In 2019 Cathy was awarded The Accountability Round Table award for political integrity. She was made an Officer of the Order of Australia in 2004 "for service to the community through raising awareness of and stimulating debate about issues affecting women in regional, rural and remote areas."
Cathy is a La Trobe University Vice-Chancellor's Fellow, a Churchill Fellow and lives very happily on her farm in the Indigo Valley in NE Victoria.
Professor Mary Stuart is Vice Chancellor of the University of Lincoln.
She is a graduate of the University of Cape Town, SA and the Open University, UK where she obtained her Doctorate in Social Policy in 1998. Her research interests are focussed on social mobility and higher education, Life Histories and Civic Engagement and Leadership in 21st Century organisations.
Mary has a strong track record in all aspects of university leadership, having worked in senior roles in three different universities. Since joining Lincoln she has developed the University significantly, including growing Science provision and establishing a new Medical School and developing a strong research base centred on local to global activities including the Lincoln Institute of Agri-Food Technology and the Lincoln International Institute for Rural Health and Care and the Centre for Culture and Creativity. Mary has driven local and regional engagement highlighting Lincoln’s role as a 21st century Civic University, to enhance the regional economy and to connect the global challenges with local need. She has recently worked as a Commissioner on the Civic University Commission to develop national policy guidelines on Civic Universities. She is the founder of the 21st century Lab examining higher education’s response to changing society in our time.

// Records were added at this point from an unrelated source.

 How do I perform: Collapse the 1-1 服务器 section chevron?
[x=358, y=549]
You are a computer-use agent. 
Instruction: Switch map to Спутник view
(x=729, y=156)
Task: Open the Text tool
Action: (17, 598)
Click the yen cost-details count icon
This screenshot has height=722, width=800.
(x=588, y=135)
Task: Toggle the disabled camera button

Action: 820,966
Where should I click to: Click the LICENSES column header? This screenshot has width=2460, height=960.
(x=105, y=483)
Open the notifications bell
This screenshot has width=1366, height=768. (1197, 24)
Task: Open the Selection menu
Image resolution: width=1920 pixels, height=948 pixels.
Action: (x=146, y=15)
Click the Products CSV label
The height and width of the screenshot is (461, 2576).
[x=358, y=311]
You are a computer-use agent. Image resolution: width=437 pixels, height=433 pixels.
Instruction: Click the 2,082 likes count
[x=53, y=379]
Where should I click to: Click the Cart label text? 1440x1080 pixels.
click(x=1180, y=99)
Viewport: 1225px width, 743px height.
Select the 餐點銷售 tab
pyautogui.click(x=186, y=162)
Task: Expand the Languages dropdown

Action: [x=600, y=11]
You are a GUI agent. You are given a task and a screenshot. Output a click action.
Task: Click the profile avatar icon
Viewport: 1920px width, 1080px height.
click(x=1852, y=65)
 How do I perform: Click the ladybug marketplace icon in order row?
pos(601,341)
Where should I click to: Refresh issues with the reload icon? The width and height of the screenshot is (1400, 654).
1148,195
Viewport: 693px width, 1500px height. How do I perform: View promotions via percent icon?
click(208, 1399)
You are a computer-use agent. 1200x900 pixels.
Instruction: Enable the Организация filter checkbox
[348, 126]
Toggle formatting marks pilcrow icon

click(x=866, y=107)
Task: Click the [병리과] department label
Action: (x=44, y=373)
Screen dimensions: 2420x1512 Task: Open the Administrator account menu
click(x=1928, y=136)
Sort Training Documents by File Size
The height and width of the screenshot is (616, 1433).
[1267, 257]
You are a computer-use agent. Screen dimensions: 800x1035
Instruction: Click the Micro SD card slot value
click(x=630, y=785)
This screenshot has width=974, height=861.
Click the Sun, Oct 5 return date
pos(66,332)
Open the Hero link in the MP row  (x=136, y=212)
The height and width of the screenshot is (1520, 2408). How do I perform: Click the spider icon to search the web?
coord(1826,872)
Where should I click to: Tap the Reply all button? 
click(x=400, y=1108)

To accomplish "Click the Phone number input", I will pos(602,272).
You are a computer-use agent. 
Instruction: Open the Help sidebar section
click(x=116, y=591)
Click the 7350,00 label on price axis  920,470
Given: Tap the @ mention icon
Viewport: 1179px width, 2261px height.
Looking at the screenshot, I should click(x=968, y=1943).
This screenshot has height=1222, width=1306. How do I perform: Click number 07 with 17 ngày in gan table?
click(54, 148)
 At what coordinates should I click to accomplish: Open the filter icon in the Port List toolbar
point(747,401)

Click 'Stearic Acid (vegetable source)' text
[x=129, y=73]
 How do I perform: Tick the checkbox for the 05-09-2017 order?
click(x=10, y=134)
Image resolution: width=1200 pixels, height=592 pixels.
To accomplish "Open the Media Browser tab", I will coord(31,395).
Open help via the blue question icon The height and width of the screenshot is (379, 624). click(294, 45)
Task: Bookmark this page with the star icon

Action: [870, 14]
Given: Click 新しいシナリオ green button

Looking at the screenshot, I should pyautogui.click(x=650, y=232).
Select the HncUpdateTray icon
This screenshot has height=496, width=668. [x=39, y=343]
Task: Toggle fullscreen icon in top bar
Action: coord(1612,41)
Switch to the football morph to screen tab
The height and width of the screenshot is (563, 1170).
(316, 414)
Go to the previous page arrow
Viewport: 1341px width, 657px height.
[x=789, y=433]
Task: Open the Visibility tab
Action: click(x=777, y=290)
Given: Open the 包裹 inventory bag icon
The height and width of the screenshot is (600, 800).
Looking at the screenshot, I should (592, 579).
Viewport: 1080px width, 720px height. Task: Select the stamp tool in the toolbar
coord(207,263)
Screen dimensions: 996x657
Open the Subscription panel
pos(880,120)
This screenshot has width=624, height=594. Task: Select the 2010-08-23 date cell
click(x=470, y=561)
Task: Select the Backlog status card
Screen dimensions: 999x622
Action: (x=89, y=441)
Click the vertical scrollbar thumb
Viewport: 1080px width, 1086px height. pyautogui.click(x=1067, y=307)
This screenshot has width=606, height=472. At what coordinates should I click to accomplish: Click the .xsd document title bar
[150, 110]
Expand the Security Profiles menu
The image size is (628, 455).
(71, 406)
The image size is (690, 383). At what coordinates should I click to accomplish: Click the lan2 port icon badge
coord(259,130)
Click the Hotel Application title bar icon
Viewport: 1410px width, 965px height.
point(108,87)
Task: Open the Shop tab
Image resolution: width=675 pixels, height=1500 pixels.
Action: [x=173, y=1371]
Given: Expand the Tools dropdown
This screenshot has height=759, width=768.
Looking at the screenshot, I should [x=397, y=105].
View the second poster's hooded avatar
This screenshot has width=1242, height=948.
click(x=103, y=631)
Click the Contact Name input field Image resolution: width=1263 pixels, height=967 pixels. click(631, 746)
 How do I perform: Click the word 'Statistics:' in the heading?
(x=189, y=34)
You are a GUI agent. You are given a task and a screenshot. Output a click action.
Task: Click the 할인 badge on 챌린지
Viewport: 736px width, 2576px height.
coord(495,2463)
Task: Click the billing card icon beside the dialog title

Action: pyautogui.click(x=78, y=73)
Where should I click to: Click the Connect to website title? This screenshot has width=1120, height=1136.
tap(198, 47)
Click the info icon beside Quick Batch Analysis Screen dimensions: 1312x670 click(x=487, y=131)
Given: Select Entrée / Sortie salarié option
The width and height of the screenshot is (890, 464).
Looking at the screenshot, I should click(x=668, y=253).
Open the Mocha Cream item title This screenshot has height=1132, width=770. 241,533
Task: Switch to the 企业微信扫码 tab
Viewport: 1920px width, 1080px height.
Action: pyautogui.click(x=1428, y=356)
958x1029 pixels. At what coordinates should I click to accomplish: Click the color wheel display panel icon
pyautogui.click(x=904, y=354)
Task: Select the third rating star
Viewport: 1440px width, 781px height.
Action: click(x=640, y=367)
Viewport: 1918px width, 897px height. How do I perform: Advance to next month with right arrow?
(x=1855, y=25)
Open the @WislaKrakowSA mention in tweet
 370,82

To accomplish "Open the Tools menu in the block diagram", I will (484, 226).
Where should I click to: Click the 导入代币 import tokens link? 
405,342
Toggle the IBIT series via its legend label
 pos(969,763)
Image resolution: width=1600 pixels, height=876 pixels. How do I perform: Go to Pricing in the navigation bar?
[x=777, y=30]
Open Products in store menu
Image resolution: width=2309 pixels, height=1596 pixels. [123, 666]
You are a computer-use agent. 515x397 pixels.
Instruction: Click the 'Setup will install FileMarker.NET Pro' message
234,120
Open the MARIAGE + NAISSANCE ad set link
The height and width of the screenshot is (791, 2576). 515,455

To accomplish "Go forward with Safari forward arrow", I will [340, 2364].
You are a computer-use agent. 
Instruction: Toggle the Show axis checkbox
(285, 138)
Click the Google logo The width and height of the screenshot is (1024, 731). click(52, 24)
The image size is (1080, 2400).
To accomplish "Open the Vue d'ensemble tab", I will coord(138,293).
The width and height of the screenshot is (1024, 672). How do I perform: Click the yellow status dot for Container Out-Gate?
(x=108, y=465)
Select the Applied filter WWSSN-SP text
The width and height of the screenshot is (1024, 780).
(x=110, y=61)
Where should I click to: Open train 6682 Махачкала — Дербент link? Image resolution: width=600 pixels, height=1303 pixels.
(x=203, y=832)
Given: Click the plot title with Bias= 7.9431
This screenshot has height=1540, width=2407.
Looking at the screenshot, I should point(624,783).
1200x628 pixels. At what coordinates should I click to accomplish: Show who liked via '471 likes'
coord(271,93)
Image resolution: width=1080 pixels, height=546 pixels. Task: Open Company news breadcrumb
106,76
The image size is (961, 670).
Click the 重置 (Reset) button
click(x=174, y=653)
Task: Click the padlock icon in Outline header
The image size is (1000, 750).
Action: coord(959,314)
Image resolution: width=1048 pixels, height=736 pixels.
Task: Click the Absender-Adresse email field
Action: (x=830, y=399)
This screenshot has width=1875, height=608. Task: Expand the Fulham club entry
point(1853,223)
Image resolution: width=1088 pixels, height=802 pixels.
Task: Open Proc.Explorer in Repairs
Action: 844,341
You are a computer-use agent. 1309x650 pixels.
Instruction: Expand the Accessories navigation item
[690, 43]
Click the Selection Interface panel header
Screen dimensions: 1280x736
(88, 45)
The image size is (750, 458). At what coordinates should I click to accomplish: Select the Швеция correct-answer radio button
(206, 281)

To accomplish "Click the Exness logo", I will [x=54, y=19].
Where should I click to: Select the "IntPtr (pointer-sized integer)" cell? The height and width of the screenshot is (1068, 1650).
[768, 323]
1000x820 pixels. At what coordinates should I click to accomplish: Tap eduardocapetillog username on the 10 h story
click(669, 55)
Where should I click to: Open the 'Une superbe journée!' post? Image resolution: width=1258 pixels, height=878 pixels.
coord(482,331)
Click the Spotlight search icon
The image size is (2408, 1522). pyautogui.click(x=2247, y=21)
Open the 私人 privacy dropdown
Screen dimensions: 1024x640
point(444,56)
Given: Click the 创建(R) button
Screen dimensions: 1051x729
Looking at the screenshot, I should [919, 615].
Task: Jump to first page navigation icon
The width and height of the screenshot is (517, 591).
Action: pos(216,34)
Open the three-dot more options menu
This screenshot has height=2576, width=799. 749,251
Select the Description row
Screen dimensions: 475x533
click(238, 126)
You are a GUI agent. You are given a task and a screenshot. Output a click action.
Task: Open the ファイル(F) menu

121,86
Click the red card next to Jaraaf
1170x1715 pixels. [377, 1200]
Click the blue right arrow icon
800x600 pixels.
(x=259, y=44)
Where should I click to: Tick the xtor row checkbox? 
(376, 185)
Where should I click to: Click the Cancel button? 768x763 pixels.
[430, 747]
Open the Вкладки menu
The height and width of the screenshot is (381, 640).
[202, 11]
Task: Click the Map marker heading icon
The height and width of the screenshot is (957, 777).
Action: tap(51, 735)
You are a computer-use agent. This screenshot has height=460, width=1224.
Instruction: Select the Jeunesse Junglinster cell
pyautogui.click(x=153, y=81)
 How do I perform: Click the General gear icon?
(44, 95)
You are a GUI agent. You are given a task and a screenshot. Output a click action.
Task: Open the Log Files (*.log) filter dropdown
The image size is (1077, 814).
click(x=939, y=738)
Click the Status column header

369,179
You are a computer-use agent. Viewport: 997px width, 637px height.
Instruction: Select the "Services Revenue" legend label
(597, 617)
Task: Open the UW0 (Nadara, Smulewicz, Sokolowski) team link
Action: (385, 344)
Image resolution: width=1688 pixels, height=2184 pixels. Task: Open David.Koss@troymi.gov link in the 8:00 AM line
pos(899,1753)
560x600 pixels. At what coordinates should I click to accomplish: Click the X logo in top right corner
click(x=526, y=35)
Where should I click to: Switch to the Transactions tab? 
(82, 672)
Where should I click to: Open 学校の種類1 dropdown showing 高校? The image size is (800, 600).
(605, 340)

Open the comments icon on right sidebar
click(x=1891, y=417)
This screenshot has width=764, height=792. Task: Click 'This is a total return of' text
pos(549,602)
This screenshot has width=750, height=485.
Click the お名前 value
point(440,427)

Passionate about the student experience, Mary seeks to continually drive change and improvements in partnership with students, alumni and the academic community promoting the traditional concept of a community of scholars. Mary was named as the Guardian’s ‘Most Inspiring Leader in Higher Education’ at their HE awards in 2018. She was also awarded a CBE for her services to Higher Education in the same year. This year the University of Lincoln was named as Modern University of the Year in the Times and Sunday Times Good University Guide and this year Mary was awarded the Lifetime Achievement Award by the Lincolnshire Chamber of Commerce.
Mary has always been involved in policy developments nationally. She was a Higher Education Funding Council for England Board member until 2018 and is currently a Commissioner on the UPP Foundation’s Student Futures Commission, was Vice Chair of University UK’s Advisory panel on Admissions and a commissioner on the Civic Universities Commission, a Trustee of the Universities Partnership Programme (UPP) Foundation and a Fellow of the Bridge Group. Mary is also a member of the National Civic University Network Advisory Group and a member of the Arts Council Cultural Cities Recovery Roundtable. This year after the establishment of the UPP/WonkHE Student Futures Commission, Mary has been appointed as one of the Commissioners. She will be the Chair the sub theme on international students for the future which will report at the end of 2021.
Regional and community commitments
Mary is Chair of the Lincoln Cultural and Arts Partnership (LCAP) and a Founding Director of the Greater Lincolnshire Local Enterprise Partnership (GLLEP). She is a member of the Greater Lincolnshire Leaders Board, Chair of the Greater Lincolnshire Innovation Council, Director of Lincoln Science and Innovation Park (LSIP), Chair of the Members of Lincolnshire Educational Trust (LET) and member of the Lincoln University Technical College (UTC). Mary also chairs the Lincoln Town Deal Board and the North Lincolnshire Town Deal Board supporting her local town's economic, social and cultural development.